> WHAT YOU HAVE TO DO: Output the entries underneath exactly as they are.

(Excerpts from a dataset)
=-=-=-=-=

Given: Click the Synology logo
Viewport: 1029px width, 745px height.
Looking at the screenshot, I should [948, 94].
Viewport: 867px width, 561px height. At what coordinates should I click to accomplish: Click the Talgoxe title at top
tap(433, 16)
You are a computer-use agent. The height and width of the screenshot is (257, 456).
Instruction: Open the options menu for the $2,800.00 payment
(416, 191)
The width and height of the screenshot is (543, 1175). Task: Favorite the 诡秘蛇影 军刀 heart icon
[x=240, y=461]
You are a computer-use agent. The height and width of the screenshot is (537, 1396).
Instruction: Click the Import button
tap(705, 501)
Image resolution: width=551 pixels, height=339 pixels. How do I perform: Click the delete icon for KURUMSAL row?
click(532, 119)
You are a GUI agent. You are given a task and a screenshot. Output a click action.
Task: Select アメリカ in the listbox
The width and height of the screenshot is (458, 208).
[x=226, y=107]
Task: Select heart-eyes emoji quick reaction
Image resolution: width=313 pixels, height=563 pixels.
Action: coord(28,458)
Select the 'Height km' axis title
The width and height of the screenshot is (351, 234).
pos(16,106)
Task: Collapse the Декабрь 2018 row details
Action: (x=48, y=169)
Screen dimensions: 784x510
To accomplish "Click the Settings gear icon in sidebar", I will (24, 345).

=-=-=-=-=

> SOLUTION TO THE EXERCISE:
Given: Click the Synology logo
Viewport: 1029px width, 745px height.
Looking at the screenshot, I should [948, 94].
Viewport: 867px width, 561px height. At what coordinates should I click to accomplish: Click the Talgoxe title at top
tap(433, 16)
You are a computer-use agent. The height and width of the screenshot is (257, 456).
Instruction: Open the options menu for the $2,800.00 payment
(416, 191)
The width and height of the screenshot is (543, 1175). Task: Favorite the 诡秘蛇影 军刀 heart icon
[x=240, y=461]
You are a computer-use agent. The height and width of the screenshot is (537, 1396).
Instruction: Click the Import button
tap(705, 501)
Image resolution: width=551 pixels, height=339 pixels. How do I perform: Click the delete icon for KURUMSAL row?
click(532, 119)
You are a GUI agent. You are given a task and a screenshot. Output a click action.
Task: Select アメリカ in the listbox
The width and height of the screenshot is (458, 208).
[x=226, y=107]
Task: Select heart-eyes emoji quick reaction
Image resolution: width=313 pixels, height=563 pixels.
Action: coord(28,458)
Select the 'Height km' axis title
The width and height of the screenshot is (351, 234).
pos(16,106)
Task: Collapse the Декабрь 2018 row details
Action: (x=48, y=169)
Screen dimensions: 784x510
To accomplish "Click the Settings gear icon in sidebar", I will (24, 345).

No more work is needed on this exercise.